▸ Set exercise: Copy word for word the data from the line with "At what (x,y)" up to and including the line with "at that location.".

▸ Items:
============================================================

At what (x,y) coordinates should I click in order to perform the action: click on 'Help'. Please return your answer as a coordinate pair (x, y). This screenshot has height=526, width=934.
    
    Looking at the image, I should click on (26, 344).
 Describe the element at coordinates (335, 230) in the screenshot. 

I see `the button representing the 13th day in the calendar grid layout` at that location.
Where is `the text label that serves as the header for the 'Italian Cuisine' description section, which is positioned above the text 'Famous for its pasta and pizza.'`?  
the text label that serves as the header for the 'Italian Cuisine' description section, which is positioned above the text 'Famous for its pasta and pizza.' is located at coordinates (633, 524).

============================================================

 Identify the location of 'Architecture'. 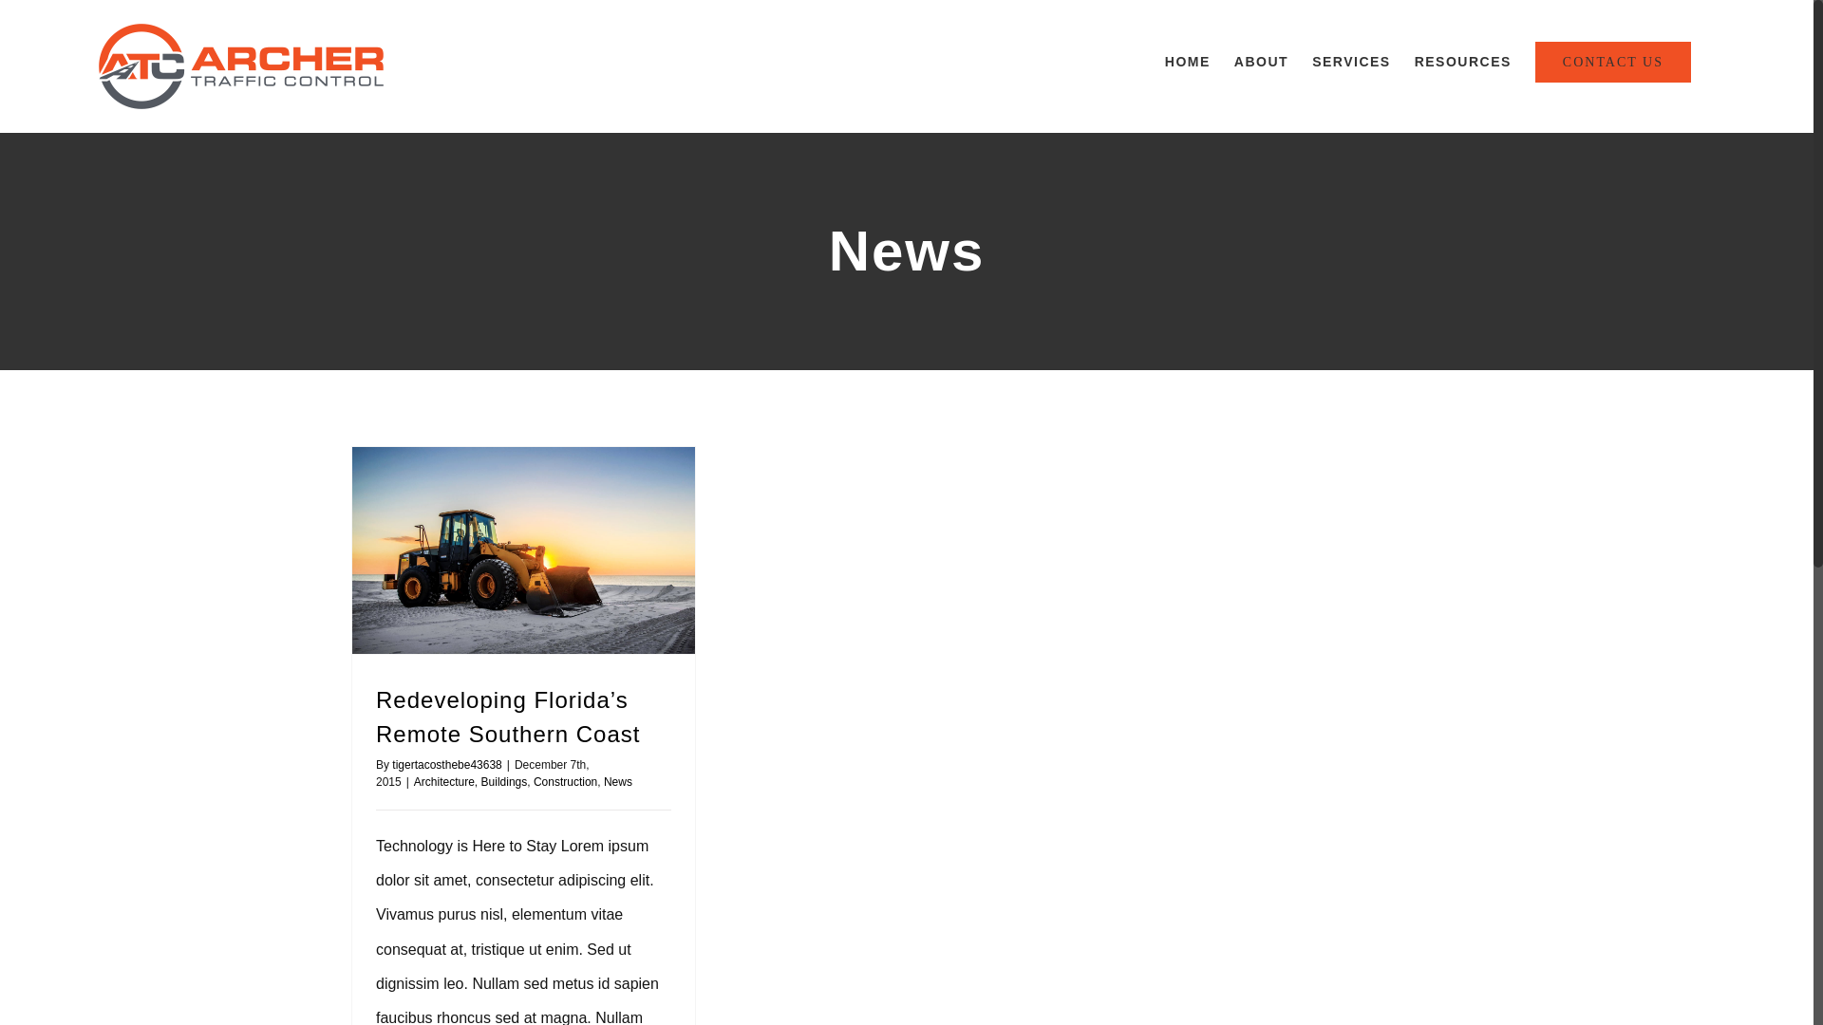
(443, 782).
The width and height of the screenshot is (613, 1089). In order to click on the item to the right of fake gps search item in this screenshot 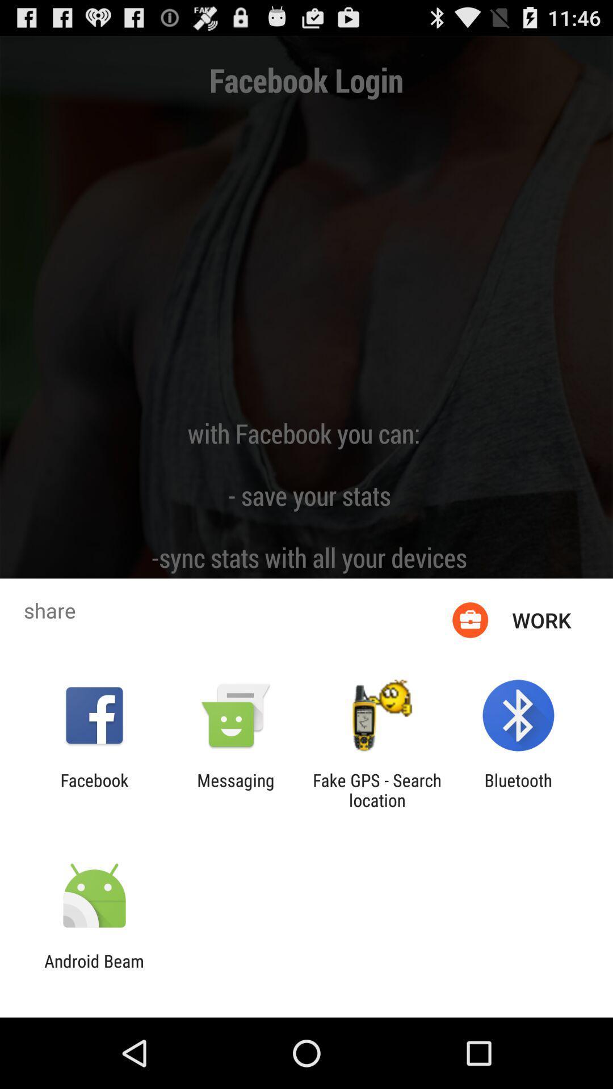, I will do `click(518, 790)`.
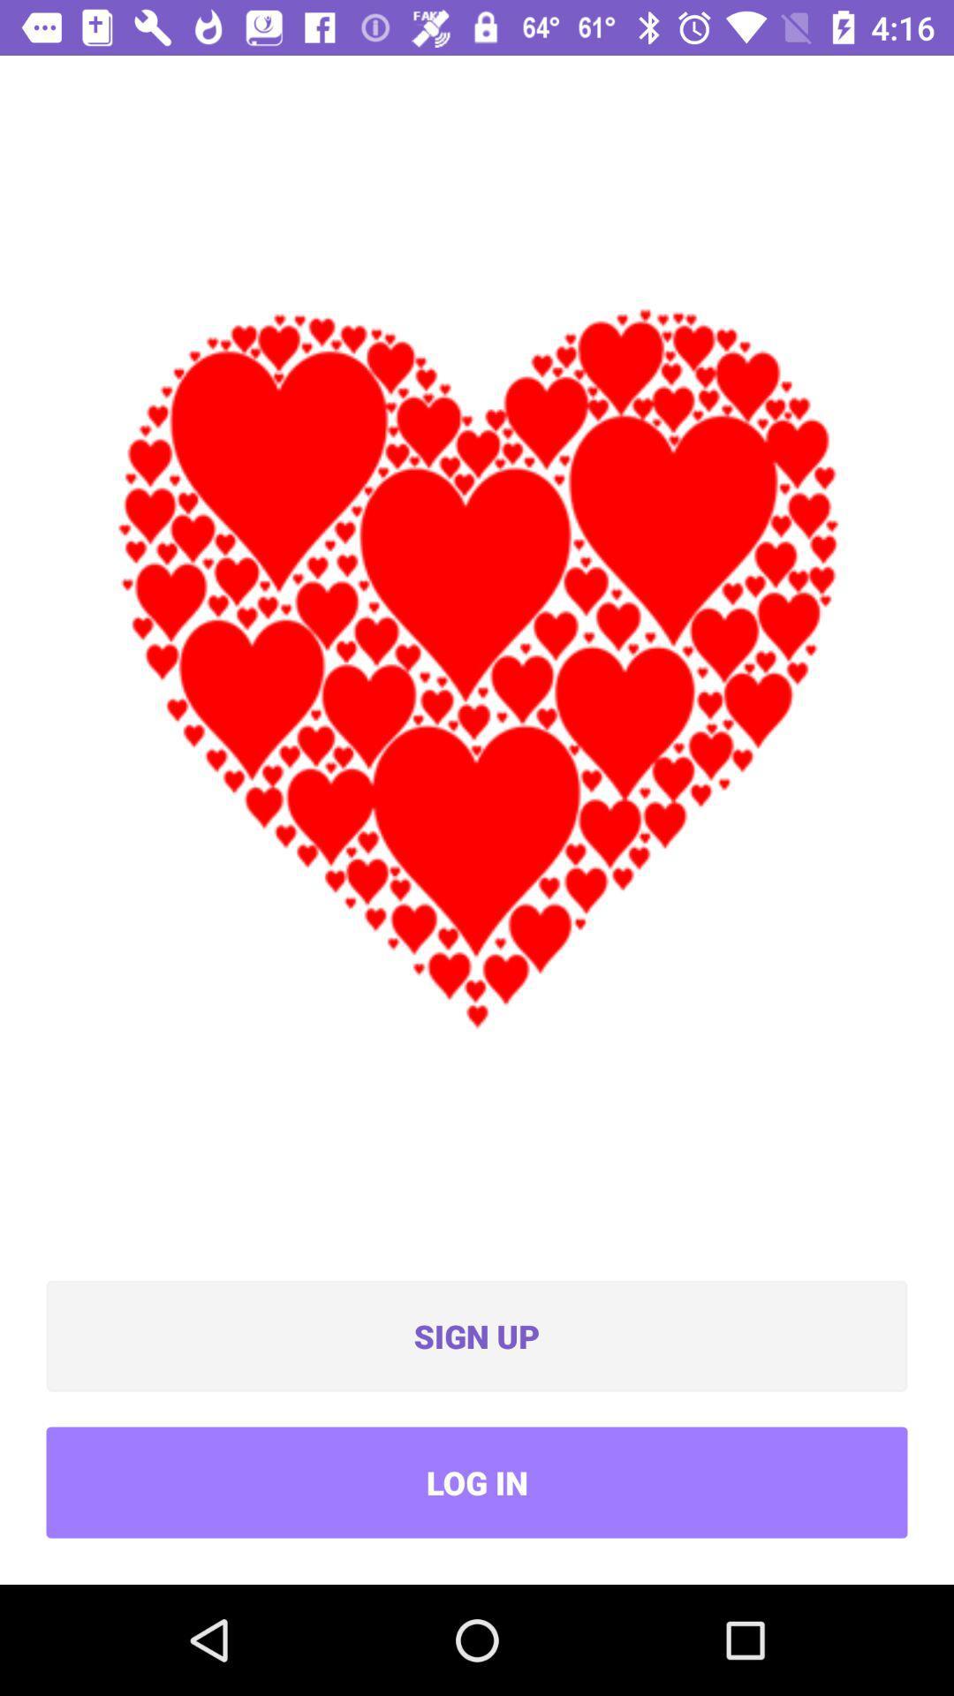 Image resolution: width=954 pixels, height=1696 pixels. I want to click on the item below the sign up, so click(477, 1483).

============================================================

▸ Solved exercise:
At what (x,y) coordinates should I click in order to perform the action: click on 'Help'. Please return your answer as a coordinate pair (x, y). This screenshot has height=526, width=934.
    
    Looking at the image, I should click on (26, 344).
 Describe the element at coordinates (335, 230) in the screenshot. 

I see `the button representing the 13th day in the calendar grid layout` at that location.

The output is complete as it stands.